Source document START

The only attraction was a small temple which housed the idol of the Hindu goddess Shantadurga, believed to be located around 100 m behind the current location of the church of Santa Cruz. (This temple is not to be confused with the much larger temple to the same deity in Deoolbhat, Quelossim, a similarly named village located between Mormugao and Salcete.)

===Tradition===
It is said that a usurped Raja, Prince Rama, a scion of the Nayaka dynasties, wandering aimlessly after his defeat, was finally granted asylum in the village of Cavelossim, as there were very few of prominence residing there to oppose. Some suggest he belonged to Nayakas of Keladi and relocated as late as the 1500s with his remaining loyal soldiers and officers. Hence several families in Cavelossim trace their lineage to Nayaka and Vijayanagara officers and had the different vaddos (wards or parishes) renamed in their honour. Though it is claimed that the exiled ruler married into the temple family, it seems unlikely as it would have been an inter-caste marriage.

It is instead believed that the Raja and his followers rather became patrons of the temple, helping it quickly became one of the largest in the region, with the manor house of descendants of the prince's followers– who are often called Rampotas or Rajpotas ('sons of King Rama') –in the temple premises. The gold coins and medallions housed by the family and church are yet to be dated and estimated.

===Transition to Portuguese Goa===
After the Portuguese conquest of Goa, the majority of the villagers accepted the Christian faith and the temple fell out of use, reducing it nearly to the status of a mere outbuilding of the temple family's house. This family went on to take the name of Rodrigues.

During the Spanish Inquisition which spilled over to Goa as the Goa Inquisition, New Christians were forced to rid themselves of idols of other religions to prevent Crypto-Hinduism. In the 17th century, the family requested officials to let the main idol be transported beyond the borders of that time to the village of Kavale in Ponda. Here it remains even today, near the larger main idol from Quelossim in the temple built by Shahu Bhosale I in 1720. As an act of faith, in 1763 the family constructed a chapel dedicated to the holy cross, Igreja de Santa Cruz, which came under the jurisdiction of the parish of Carmona.

Being fed by the Sal River, Cavelossim boasted lush fields and multiple fisheries which granted its communidade a hefty zonn or jono (dividend), with which the villagers were able to make sizeable donations to build a cemetery and expand the chapel to its current size. It was recognized as a separate parish church in 1948. The main side gate of the church was accompanied by three pairs of pillars: the first of the church itself; the ones behind leading to the Rodrigues manor were testimony to its first patrons, who still share the back walls of the church; and the third, opposite the church, bearing lions to the erstwhile influential Gomes family, whose founder was one of the early presidente da camara de salcete following Portuguese acceptance of self-governance amongst Goans.

Source document END

### Required action 1
In the text on Cavelossim's history, what year did the chapel of Santa Cruz become a separate parish church?
### Required action 2
List the three pairs of pillars at the main side gate of the church described in the text on Cavelossim's history, and say what each pair stands for.

Data for review START

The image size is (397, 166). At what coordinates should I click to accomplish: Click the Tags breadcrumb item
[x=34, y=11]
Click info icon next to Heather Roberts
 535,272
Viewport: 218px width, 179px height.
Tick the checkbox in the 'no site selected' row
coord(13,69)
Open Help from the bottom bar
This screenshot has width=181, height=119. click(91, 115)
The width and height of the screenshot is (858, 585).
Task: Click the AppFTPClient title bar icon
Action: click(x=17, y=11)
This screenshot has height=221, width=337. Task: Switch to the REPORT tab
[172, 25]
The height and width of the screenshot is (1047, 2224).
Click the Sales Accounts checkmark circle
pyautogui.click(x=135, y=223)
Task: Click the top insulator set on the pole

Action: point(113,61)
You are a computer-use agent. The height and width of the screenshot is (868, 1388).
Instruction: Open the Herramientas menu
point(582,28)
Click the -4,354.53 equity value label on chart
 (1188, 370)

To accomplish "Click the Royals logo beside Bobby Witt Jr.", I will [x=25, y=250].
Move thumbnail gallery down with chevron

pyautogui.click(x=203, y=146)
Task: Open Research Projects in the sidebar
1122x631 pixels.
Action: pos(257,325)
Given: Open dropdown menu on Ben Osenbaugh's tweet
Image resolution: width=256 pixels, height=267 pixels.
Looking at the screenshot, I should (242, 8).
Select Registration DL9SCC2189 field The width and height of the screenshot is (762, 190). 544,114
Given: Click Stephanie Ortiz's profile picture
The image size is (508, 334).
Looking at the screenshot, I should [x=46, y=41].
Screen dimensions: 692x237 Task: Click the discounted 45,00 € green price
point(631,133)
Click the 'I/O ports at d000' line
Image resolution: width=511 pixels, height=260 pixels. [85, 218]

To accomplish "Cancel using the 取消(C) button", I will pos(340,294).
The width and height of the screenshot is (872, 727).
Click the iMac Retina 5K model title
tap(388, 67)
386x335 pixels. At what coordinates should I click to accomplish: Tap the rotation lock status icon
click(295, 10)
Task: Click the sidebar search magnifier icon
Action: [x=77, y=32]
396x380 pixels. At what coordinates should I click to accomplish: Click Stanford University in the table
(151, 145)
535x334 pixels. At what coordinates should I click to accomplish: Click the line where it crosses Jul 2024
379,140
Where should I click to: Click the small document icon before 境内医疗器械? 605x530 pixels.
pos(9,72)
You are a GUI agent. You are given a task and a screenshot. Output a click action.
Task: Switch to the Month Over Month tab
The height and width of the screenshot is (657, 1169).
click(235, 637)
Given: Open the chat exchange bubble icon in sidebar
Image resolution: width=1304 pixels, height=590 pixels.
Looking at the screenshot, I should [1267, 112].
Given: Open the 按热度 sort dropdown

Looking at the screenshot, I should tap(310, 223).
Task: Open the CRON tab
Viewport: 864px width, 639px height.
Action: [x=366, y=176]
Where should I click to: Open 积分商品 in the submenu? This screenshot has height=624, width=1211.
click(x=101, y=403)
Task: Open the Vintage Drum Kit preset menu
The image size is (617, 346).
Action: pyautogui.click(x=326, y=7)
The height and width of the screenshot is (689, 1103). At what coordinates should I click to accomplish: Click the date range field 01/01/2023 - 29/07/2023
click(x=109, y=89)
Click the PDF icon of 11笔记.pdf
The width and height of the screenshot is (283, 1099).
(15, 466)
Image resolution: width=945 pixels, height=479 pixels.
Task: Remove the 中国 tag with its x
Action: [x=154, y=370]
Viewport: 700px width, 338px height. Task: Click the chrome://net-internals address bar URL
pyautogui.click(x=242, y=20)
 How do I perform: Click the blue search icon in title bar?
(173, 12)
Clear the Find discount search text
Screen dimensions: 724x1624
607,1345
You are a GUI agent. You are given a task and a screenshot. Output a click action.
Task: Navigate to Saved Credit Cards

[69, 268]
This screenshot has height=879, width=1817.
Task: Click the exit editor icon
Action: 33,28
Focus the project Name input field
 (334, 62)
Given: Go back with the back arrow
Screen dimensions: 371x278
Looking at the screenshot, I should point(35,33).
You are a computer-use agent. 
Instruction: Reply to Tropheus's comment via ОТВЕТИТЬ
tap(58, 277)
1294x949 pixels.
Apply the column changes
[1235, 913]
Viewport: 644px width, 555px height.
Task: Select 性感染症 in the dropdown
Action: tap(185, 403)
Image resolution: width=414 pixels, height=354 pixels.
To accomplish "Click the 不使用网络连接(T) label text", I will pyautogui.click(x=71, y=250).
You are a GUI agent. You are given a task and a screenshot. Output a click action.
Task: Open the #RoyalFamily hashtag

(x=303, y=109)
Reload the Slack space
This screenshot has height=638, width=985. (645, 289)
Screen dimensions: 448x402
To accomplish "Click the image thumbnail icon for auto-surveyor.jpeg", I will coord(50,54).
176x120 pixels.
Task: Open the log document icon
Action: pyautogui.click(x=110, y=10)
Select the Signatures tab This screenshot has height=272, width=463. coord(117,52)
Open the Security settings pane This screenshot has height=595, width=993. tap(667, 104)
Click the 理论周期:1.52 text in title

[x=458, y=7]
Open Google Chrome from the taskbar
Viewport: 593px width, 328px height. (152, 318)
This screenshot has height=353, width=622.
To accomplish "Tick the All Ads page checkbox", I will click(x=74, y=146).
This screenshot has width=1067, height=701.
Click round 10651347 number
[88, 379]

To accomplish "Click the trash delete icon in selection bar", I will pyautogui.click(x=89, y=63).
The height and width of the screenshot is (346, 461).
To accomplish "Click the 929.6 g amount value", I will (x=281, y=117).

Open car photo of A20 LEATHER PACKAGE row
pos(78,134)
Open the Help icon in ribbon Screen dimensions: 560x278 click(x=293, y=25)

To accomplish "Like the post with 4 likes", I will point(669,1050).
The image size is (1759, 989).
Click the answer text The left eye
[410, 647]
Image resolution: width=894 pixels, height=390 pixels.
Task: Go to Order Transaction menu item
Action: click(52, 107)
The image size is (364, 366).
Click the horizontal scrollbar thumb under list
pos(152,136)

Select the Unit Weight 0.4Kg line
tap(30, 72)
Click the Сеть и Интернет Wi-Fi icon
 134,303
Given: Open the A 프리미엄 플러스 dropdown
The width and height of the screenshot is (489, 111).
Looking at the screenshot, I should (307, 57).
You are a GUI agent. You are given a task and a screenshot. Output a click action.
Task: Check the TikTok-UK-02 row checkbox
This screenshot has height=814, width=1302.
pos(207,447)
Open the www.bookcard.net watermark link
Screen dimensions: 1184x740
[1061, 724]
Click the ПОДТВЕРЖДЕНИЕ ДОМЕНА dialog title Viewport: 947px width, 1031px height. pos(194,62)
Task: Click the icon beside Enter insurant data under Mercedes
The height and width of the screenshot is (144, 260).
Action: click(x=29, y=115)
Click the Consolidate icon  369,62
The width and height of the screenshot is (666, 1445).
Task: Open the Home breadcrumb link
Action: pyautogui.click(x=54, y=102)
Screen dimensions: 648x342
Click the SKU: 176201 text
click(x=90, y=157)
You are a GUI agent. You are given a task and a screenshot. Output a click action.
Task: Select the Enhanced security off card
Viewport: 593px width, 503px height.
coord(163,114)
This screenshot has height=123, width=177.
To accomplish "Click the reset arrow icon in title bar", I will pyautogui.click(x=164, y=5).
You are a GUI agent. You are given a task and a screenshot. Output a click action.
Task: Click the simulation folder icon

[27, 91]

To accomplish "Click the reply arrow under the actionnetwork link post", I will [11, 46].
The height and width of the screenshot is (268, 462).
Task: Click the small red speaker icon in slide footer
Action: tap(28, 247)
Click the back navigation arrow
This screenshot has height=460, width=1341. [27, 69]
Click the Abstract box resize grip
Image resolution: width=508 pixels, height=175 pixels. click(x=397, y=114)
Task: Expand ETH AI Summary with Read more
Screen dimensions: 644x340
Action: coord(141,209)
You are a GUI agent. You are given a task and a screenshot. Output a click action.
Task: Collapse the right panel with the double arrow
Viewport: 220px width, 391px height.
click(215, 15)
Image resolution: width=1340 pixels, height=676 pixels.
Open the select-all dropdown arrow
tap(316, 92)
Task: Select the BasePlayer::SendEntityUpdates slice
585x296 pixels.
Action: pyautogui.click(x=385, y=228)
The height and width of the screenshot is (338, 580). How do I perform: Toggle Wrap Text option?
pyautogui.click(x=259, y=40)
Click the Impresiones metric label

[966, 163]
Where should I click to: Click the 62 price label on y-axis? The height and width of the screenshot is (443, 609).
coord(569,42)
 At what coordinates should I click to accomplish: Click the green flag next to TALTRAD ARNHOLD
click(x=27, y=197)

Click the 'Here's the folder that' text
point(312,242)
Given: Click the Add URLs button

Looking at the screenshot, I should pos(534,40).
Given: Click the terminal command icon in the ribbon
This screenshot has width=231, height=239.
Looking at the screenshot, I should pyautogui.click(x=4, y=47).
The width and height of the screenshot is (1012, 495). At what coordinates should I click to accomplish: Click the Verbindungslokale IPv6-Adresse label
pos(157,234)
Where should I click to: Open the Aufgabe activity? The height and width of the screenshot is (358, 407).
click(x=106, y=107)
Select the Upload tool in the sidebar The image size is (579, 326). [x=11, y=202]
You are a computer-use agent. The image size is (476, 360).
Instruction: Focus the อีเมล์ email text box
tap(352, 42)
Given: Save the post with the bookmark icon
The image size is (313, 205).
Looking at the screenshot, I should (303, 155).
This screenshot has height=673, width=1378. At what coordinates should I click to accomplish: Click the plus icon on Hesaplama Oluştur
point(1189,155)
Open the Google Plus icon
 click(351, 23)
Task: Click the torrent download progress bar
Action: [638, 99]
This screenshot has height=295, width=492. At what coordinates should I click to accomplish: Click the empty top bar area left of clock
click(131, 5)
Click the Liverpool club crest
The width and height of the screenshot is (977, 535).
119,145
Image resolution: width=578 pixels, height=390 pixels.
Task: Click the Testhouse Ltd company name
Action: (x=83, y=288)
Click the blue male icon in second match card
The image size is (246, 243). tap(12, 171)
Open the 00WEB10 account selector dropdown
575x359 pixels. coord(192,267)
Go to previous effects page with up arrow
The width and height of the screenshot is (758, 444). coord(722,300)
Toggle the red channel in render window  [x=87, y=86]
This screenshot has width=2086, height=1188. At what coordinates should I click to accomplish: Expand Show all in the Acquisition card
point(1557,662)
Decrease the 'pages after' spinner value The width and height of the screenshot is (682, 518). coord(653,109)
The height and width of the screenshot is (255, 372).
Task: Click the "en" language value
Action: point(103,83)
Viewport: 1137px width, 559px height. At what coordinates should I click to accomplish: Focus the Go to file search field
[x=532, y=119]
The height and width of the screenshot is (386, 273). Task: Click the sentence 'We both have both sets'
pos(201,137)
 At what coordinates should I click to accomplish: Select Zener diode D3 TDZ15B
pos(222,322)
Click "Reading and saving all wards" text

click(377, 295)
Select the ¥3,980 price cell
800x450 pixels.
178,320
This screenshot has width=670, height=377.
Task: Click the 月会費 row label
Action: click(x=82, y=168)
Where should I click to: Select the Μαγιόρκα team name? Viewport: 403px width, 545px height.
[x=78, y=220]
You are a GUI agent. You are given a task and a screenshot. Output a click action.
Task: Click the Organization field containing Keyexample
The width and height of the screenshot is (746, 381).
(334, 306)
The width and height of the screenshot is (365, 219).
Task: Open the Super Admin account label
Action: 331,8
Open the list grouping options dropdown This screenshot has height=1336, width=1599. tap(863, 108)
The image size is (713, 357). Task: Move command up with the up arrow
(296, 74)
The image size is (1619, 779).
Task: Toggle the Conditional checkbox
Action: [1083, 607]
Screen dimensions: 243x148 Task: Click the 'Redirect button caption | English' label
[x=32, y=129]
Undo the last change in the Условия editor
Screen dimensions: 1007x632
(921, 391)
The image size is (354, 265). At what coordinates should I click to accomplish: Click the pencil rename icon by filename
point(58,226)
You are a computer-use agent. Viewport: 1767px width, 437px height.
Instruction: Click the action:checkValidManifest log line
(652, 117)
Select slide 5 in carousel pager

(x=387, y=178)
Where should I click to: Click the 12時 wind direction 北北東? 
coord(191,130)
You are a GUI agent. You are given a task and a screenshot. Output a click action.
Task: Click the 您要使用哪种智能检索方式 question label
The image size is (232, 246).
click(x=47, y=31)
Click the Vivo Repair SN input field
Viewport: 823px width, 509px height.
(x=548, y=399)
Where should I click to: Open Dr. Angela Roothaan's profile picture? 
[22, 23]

Data for review END

### Reply 1
1948

### Reply 2
- The first pair belongs to the church itself.
- The second pair, behind the first, leads to the Rodrigues manor and stands for the church's first patrons.
- The third pair, opposite the church, bears lions and stands for the once influential Gomes family.